Hyperschall-Missile im Testlabor: Maximales Tempo von Mach 6,5

In der ganzen Welt forschen Wissenschaftler und Ingenieure an Hyperschall-Triebwerken, die Fluggeräte auf über fünffache Schallgeschwindigkeit (Mach fünf) katapultieren sollen. Derartige Antriebe könnten in Zukunft nicht nur bei zivilen Flugzeugen oder Raumfähren zur Anwendung kommen, auch das Militär ist im Temporausch: Es hofft auf neuartige Cruise Missiles, die ihr Ziel in kürzester Zeit erreichen.

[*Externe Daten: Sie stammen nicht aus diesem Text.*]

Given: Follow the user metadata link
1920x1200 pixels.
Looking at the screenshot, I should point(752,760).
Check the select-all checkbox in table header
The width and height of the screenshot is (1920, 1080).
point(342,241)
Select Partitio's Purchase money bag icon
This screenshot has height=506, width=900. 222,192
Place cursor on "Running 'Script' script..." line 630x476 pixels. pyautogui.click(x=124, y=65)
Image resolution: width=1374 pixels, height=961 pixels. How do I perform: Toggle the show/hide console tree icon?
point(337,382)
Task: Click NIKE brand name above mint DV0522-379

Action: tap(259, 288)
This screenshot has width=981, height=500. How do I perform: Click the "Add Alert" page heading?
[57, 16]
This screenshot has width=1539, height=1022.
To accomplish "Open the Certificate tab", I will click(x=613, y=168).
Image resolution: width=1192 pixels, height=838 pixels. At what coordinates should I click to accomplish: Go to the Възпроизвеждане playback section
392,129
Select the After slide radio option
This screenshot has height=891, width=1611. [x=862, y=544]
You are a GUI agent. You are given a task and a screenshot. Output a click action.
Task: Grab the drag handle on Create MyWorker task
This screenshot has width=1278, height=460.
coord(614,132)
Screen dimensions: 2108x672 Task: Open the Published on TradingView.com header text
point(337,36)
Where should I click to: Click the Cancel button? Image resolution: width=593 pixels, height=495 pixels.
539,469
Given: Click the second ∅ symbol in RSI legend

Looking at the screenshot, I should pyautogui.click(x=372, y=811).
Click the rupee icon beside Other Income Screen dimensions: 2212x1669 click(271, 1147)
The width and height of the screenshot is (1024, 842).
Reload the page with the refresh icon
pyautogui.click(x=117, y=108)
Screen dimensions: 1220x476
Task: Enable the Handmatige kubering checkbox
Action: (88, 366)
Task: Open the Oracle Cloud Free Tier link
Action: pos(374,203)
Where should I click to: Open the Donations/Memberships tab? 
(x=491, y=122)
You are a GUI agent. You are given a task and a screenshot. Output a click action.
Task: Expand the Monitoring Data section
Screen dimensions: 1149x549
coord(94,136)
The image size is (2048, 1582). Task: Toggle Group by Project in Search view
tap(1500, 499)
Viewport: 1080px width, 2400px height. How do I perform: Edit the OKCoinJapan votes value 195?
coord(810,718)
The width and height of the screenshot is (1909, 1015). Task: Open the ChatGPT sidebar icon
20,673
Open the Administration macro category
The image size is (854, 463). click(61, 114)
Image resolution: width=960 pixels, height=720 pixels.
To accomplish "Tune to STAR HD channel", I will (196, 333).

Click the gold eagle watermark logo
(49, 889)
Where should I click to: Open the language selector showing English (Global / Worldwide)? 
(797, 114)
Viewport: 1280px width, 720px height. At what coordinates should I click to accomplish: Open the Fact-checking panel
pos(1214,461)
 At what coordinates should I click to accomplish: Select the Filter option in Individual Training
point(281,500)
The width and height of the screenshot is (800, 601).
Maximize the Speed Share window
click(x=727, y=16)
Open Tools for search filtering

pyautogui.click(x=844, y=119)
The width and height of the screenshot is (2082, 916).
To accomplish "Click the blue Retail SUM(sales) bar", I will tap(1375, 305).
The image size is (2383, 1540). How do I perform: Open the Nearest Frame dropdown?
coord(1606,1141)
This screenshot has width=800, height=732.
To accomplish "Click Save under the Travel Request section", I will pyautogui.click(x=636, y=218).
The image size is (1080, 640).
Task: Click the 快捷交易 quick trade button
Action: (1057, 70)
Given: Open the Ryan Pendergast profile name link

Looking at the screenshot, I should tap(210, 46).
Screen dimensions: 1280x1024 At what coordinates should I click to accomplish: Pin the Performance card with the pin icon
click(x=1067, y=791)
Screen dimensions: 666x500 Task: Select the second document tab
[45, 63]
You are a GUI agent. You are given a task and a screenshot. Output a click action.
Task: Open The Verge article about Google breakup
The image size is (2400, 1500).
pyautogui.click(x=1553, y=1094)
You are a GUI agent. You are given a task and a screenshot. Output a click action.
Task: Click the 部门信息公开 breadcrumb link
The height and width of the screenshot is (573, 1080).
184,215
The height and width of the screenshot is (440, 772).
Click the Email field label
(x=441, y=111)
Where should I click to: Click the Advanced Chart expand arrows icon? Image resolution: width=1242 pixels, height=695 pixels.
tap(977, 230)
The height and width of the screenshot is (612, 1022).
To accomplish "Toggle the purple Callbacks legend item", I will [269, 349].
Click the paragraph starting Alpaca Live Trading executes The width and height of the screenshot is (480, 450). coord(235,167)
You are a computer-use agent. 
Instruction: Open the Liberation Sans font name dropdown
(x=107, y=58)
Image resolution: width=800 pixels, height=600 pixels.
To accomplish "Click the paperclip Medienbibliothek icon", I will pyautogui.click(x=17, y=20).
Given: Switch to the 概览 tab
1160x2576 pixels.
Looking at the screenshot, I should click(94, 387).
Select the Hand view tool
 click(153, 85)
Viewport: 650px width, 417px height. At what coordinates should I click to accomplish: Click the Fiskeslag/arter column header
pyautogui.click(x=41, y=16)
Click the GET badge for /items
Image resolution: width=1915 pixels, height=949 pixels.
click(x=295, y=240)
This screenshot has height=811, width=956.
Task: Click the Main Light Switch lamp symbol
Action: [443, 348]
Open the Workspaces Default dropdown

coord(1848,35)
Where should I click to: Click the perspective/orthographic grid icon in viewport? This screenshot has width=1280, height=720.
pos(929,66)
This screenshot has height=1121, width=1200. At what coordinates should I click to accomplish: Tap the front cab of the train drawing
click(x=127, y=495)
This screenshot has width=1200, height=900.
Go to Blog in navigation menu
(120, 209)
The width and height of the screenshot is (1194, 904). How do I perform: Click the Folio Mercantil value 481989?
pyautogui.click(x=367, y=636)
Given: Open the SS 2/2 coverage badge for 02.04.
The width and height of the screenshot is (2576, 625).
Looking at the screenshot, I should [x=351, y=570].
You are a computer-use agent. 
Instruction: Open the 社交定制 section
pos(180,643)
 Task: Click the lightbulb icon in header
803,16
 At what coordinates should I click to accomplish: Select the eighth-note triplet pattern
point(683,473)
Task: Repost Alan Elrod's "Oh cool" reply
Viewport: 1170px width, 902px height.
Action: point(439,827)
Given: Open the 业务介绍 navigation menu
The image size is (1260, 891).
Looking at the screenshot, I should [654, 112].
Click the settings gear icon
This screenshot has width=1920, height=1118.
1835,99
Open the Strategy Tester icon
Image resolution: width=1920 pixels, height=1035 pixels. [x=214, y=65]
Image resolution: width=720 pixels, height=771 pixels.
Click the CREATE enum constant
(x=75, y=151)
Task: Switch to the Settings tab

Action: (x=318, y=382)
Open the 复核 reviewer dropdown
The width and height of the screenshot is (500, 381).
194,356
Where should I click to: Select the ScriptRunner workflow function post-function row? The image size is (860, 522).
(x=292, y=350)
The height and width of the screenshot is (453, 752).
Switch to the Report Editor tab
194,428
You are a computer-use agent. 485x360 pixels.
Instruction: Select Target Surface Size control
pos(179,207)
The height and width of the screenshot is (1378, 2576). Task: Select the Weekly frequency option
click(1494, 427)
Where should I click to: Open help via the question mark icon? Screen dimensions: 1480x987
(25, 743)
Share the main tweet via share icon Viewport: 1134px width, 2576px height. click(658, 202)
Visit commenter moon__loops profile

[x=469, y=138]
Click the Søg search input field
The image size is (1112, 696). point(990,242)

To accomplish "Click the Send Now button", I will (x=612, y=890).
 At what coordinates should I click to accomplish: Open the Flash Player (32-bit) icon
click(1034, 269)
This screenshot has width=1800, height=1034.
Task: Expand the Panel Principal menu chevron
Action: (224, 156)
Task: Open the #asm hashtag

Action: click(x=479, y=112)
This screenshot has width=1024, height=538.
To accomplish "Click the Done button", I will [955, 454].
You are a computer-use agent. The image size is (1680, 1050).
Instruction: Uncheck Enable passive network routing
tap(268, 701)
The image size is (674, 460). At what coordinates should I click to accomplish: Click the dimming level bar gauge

An einem solchen Marschflugkörper arbeiten derzeit Forscher vom Applied Physics Laboratory (APL) der Johns Hopkins University. Im Rahmen des Hyperschall-Programms HyFly, das vor kurzem von den militärischen Forschungsbehörden Darpa und Office of Naval Research ins Leben gerufen wurde, haben sie ein neuartiges Triebwerk entwickelt, das Raketen auf Mach 6,5 beschleunigen soll. Bei einem ersten kompletten Bodentest, der die Flugbedingungen simulierte, funktionierte der Antrieb einwandfrei, berichtet das Team.

Möglich wird die Geschwindigkeit durch einen so genannten Scramjet-Antrieb (Supersonic Combustion Ramjet). Bei dem Staustrahltriebwerk mit Überschallverbrennung wird die eingesaugte Luft nicht wie bei herkömmlichen Jet-Antrieben durch einen rotierenden Verdichter, sondern allein durch das hohe Flugtempo komprimiert. Der von den US-Forschern entwickelte Antrieb arbeitet in zwei Stufen: Er erlaubt neben Überschall- auch noch Unterschallverbrennung und ist damit vielseitiger einsetzbar.

Die derart betriebene Missile, die auch so genannte Submunition wie etwa Anti-Panzer-Geschosse abwerfen soll, wird den Plänen zufolge in einer Höhe von 28 Kilometern operieren. Ihre Ziele, die bei Maximalgeschwindigkeit in einer Entfernung von 1100 Kilometern liegen können, soll die Rakete in weniger als zehn Minuten erreichen. Wird das Tempo auf Mach vier heruntergeregelt, erhöht sich die Reichweite auf bis zu 1500 Kilometer. Anders als frühere experimentelle Scramjet-Antriebe arbeitet das APL-Triebwerk mit dem konventionellen Treibstoff, der auch in Tomahawk-Marschflugkörpern für Vortrieb sorgt.

Bei dem Experiment am 30. Mai im Testlabor des Langley Research Center der US-Raumfahrtbehörde Nasa simulierten die Wissenschaftler den Triebwerk-Einsatz bei Mach 6,5 und in 28 Kilometer Flughöhe. Dabei habe sich der Antrieb als robust erwiesen, so die Forscher. Das Team plant eine Reihe weiterer Tests, erstmals abheben wird der Flugkörper voraussichtlich Ende des nächsten Jahres. Bis 2005 soll die Rakete schließlich aus eigenem Antrieb mit Mach 6,0 fliegen.